The United States and Kurdish forces
The U.S.’s military and political alliance with Kurdish groups in northeast Syria is a strategic maneuver designed to counterbalance Iranian and Russian influence, both of which bolster the Assad regime. Kurdish forces have proven militarily effective against ISIS, solidifying their value to American objectives. However, this relationship also serves as a calculated check against Türkiye’s ambitions, complicating an already tangled regional equation.
While the U.S. touts its support as a means of regional security and counterterrorism, it also risks perpetuating fragmentation by enabling a quasi-autonomous Kurdish enclave within Syria, fueling tensions with Ankara and Damascus alike.
Instability, suffering, and a fractured future
The fragmentation of Syria has had devastating humanitarian and political consequences. Millions have been displaced internally and across borders, ethnic and sectarian divides have hardened, and violent militias and foreign armies operate with near impunity. The country’s infrastructure lies in ruins, and the prospect of reunification or stable governance remains bleak.
Foreign interventions, driven largely by geopolitical self-interest, have undermined Syria’s sovereignty and national cohesion.

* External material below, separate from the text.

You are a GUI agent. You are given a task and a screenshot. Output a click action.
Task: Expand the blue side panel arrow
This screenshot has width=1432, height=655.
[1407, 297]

This external meddling, whether by Israel under the Druze pretext, Iran’s proxy militias, Russia’s military campaign, or U.S.-backed Kurdish forces, has perpetuated a cycle of violence and fragmentation. The Syrian people, caught in the crossfire, bear the greatest burden.
The moral and political imperative
The situation in Syria, and Israel’s role in it, is emblematic of a wider tragedy where the language of protection and humanitarianism is co-opted to justify military dominance and geopolitical maneuvering. This cynical exploitation of minority communities like the Druze for strategic gain is not only morally reprehensible but also strategically short-sighted.

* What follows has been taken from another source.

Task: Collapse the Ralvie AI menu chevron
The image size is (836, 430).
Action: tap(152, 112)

Genuine protection should not be a cover for expanding influence or controlling territory. It should prioritize the safety, dignity, and self-determination of vulnerable populations. The ongoing destruction and civilian harm contradict every claim to moral high ground Israel or any other external actor might assert.
Moreover, Syria’s fragmentation will not be resolved by continuing power struggles or external proxy wars. The international community must recognize that peace cannot be brokered through military interventions masked as protection or security concerns. True stability demands respect for Syria’s sovereignty, inclusive political dialogue that embraces all communities, including the Druze, and an end to foreign interference driven by competing agendas.
In the end, Israel’s “protecting the Druze” narrative reveals a broader pattern repeated across the Syrian conflict: the manipulation of identity and humanitarian rhetoric to veil harsh geopolitical realities. The Syrian people deserve more than to be pawns in these high-stakes power games. As external actors continue to prioritize their own strategic gains, Syria’s territorial integrity, social fabric, and future peace remain in peril.

It is imperative that the international community, regional powers, and Israel itself confront these contradictions and reconsider policies that sacrifice human lives and national sovereignty for transient tactical advantages. Without such a fundamental shift toward genuine respect for human rights and national self-determination, Syria’s tragedy will continue to unfold, marked by fragmentation, suffering, and instability, with no end in sight.
Only by rejecting hollow protection narratives and committing to honest, inclusive conflict resolution can we hope to break the cycle of violence and lay the groundwork for a sustainable peace that honors the rights and dignity of all Syrians, including the Druze. Anything less is a betrayal of the very principles these actors claim to uphold.